[SOURCE INFORMATION]
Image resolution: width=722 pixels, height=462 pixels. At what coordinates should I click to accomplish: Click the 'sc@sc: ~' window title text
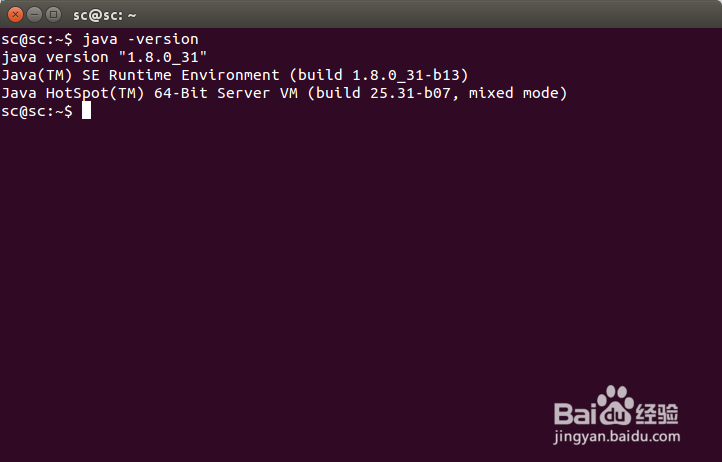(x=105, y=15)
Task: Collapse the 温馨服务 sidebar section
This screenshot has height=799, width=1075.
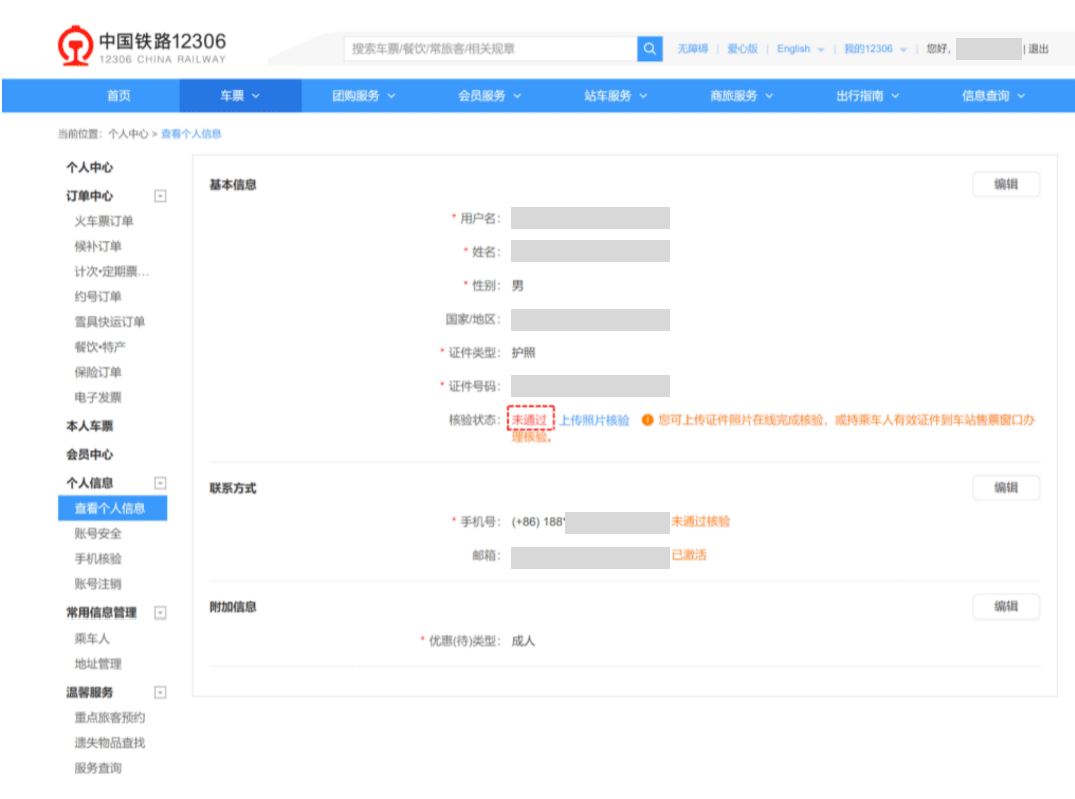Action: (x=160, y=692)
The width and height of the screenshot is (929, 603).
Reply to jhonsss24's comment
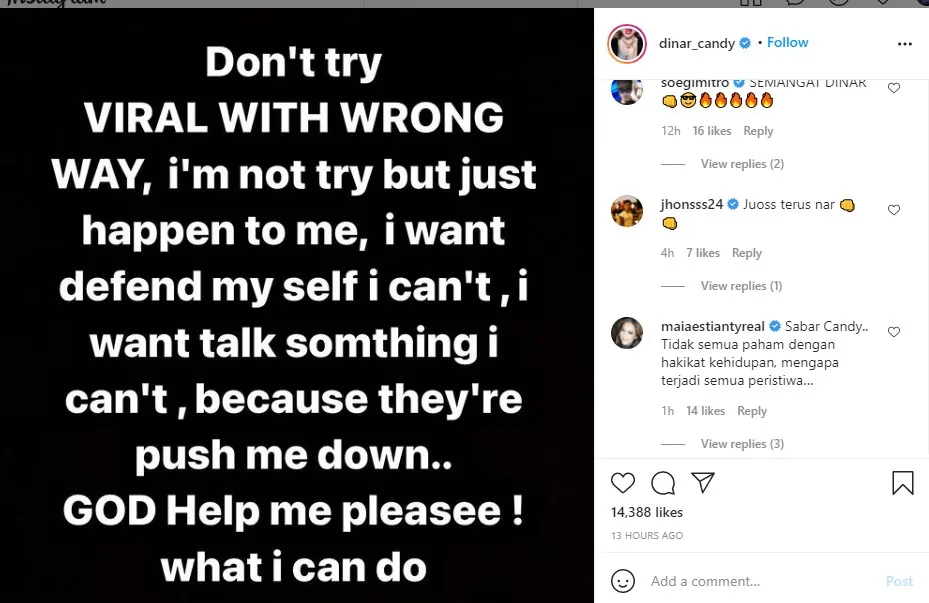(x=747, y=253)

--

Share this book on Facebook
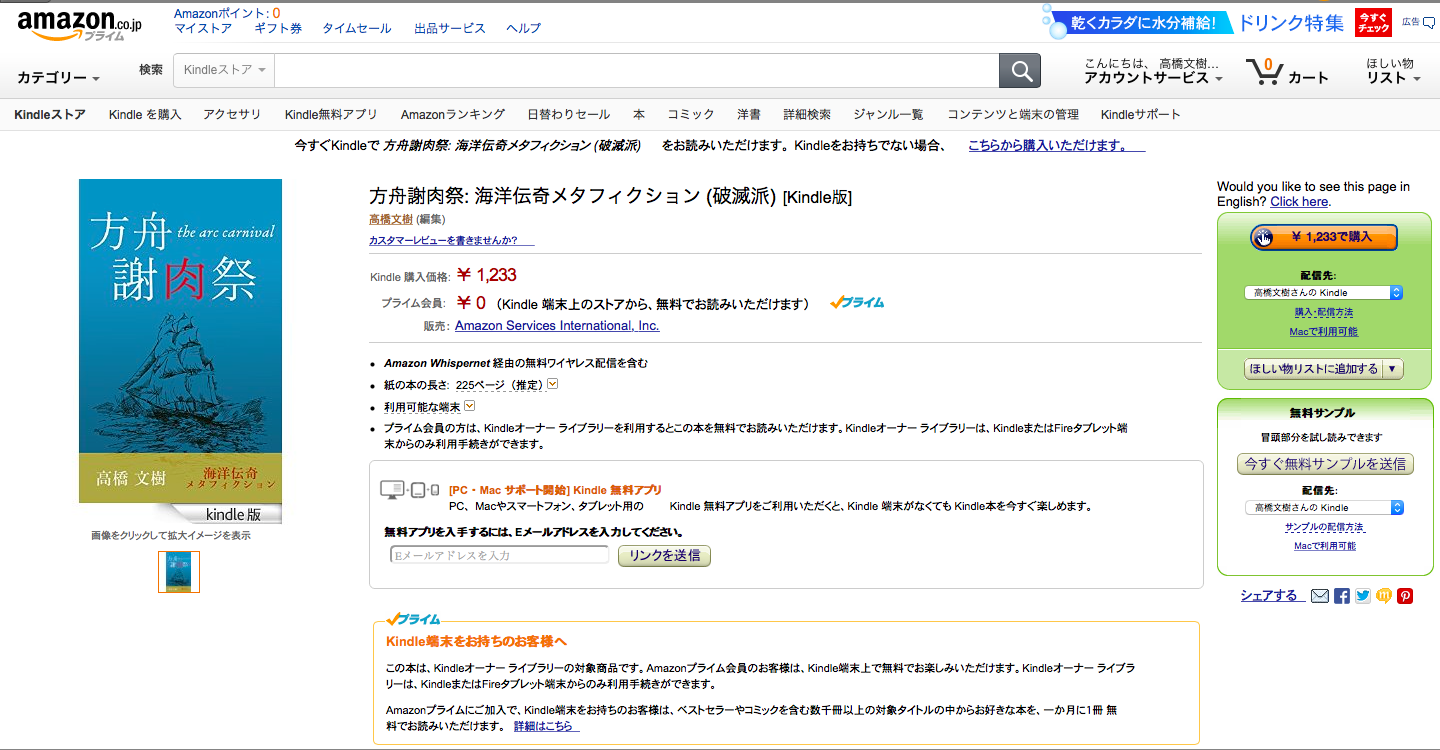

...

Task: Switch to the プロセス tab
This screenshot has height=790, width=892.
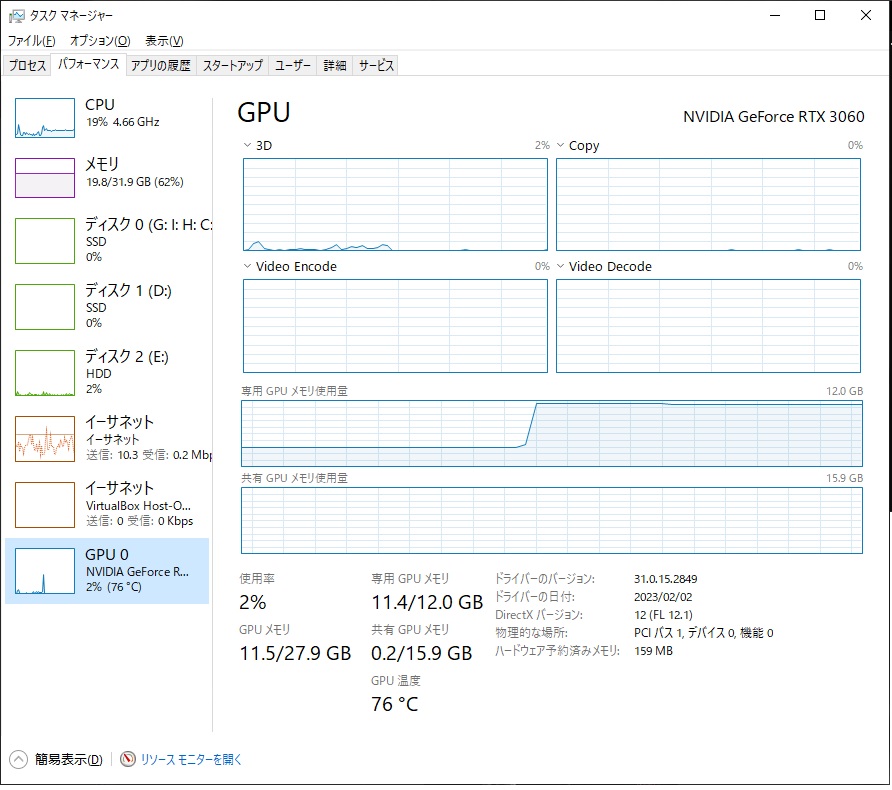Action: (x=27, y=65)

[WHAT IS EXPECTED]
Some lines in the material contain "Task". Show all of them.

[WRITTEN ANSWER]
Task: Collapse the 温馨服务 sidebar section
Task: Switch to the プロセス tab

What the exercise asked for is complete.